On Mon, 26 Oct 2020 at 21:15, Peter Geoghegan <pg@bowt.ie> wrote:
> Now for the not-so-good news. The TPS numbers looked like this
> (results in original chronological order of the runs, which I've
> interleaved):
While it is important we investigate the worst cases, I don't see this
is necessarily bad.
HOT was difficult to measure, but on a 2+ hour run on a larger table,
the latency graph was what showed it was a winner. Short runs and
in-memory data masked the benefits in our early analyses.
So I suggest not looking at the totals and averages but on the peaks
and the long term trend. Showing that in graphical form is best.
> The patch adds a backstop. It seems to me that that's really what we
> need here. Predictability over time and under a large variety of
> different conditions. Real workloads constantly fluctuate.
Yeh, agreed. This is looking like a winner now, but lets check.

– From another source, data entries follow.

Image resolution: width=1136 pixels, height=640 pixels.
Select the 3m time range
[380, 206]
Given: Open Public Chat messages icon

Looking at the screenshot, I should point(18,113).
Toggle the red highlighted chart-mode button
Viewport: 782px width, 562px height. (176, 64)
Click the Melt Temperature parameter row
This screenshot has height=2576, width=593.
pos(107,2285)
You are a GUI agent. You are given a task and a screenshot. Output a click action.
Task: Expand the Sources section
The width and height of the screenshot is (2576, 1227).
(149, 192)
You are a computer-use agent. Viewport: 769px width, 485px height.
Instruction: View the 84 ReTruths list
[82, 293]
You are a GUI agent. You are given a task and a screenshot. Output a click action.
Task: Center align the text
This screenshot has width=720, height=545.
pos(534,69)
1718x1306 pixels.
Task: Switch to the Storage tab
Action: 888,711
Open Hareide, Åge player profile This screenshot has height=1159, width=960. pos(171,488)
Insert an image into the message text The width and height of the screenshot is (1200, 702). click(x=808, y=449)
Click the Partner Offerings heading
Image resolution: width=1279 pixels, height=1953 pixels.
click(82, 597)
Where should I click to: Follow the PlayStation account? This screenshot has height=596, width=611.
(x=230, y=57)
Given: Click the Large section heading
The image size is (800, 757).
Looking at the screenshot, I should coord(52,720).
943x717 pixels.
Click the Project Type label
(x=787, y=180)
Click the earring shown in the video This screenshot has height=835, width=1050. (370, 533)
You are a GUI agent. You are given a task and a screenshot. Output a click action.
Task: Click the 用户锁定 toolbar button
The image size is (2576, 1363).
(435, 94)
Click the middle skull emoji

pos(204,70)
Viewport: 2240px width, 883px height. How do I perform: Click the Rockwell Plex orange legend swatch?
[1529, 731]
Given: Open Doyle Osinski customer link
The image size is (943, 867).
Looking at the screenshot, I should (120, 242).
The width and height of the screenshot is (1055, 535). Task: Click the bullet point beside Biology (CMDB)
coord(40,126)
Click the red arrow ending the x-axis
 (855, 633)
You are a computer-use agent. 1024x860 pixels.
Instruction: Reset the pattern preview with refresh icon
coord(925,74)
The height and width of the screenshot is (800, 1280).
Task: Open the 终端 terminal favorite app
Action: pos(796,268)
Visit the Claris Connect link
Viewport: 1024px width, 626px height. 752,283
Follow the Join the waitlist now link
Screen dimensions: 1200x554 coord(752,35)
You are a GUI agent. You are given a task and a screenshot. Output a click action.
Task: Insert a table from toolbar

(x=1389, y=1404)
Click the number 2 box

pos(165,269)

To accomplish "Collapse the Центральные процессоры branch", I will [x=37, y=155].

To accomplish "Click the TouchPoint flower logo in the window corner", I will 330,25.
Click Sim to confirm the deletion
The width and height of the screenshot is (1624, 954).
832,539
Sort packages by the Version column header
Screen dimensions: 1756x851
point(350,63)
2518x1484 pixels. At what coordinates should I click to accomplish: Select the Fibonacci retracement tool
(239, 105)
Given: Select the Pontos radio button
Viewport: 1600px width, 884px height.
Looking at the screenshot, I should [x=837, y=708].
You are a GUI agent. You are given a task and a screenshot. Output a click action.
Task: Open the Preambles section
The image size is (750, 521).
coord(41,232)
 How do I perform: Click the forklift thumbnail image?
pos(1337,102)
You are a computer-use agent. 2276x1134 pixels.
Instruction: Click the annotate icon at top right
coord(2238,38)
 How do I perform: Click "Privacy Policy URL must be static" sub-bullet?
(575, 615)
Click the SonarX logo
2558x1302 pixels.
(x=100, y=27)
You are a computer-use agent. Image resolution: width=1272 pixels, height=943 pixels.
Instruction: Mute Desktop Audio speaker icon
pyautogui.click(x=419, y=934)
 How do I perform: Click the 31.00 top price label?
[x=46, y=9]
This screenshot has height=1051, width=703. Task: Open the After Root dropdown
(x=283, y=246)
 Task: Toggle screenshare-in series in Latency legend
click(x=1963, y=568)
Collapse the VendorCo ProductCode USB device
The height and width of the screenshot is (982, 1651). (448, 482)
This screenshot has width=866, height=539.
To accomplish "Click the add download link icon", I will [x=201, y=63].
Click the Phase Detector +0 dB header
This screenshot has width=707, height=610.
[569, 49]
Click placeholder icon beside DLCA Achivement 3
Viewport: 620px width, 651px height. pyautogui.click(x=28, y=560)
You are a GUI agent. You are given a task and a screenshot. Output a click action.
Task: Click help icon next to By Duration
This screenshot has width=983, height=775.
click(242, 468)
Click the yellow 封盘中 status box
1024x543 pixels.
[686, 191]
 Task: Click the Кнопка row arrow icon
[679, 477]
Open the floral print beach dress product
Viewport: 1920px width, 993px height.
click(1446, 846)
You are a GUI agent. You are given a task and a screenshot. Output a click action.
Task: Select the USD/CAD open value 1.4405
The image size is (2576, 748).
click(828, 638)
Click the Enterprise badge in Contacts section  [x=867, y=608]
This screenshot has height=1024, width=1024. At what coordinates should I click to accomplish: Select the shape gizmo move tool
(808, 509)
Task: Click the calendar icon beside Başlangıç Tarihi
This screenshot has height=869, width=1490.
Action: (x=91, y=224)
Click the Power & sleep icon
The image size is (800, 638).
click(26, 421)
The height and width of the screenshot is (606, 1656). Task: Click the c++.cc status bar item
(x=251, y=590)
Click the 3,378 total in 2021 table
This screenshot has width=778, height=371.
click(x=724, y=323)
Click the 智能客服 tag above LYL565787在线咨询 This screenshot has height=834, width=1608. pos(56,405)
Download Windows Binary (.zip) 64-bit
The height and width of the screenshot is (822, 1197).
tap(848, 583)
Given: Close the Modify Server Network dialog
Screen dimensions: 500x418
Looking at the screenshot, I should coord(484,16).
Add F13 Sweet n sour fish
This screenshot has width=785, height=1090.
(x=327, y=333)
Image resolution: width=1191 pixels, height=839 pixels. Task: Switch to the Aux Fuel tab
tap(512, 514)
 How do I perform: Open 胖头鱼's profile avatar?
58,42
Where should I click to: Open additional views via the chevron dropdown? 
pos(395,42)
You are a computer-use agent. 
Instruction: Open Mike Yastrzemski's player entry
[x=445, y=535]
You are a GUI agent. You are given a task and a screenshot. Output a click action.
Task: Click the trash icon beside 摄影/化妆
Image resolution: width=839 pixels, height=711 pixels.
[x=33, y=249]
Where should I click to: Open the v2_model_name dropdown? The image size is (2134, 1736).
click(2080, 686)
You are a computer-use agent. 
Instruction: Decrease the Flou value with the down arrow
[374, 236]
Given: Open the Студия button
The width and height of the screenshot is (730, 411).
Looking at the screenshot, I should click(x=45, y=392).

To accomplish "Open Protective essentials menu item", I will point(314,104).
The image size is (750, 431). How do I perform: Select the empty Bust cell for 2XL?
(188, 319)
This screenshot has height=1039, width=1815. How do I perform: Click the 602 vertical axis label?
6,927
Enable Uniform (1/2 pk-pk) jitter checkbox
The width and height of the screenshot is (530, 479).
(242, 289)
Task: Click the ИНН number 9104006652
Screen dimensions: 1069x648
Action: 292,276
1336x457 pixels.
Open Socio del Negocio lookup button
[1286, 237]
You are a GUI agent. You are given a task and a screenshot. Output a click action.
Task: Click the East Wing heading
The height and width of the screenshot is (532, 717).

> Even if people end up not buying my argument that it's worth it for
> workloads like this, there are various options. And, I bet I can
> further improve the high contention cases without losing the valuable
> part -- there are a number of ways in which I can get the CPU costs
> down further that haven't been fully explored (yes, it really does
> seem to be CPU costs, especially due to TID sorting). Again, this
> patch is all about extreme pathological workloads, system stability,
> and system efficiency over time -- it is not simply about increasing
> system throughput. There are some aspects of this design (that come up
> with extreme workloads) that may in the end come down to value
> judgments. I'm not going to tell somebody that they're wrong for
> prioritizing different things (within reason, at least). In my opinion
> almost all of the problems we have with VACUUM are ultimately
> stability problems, not performance problems per se. And, I suspect
> that we do very well with stupid benchmarks like this compared to
> other DB systems precisely because we currently allow non-HOT updaters
> to "live beyond their means" (which could in theory be great if you
> frame it a certain way that seems pretty absurd to me). This suggests
> we can "afford" to go a bit slower here as far as the competitive
> pressures determine what we should do (notice that this is a distinct
> argument to my favorite argument, which is that we cannot afford to
> *not* go a bit slower in certain extreme cases).
>
> I welcome debate about this.
Agreed, we can trade initial speed for long term consistency. I guess
there are some heuristics there on that tradeoff.
--
Simon Riggs http://www.EnterpriseDB.com/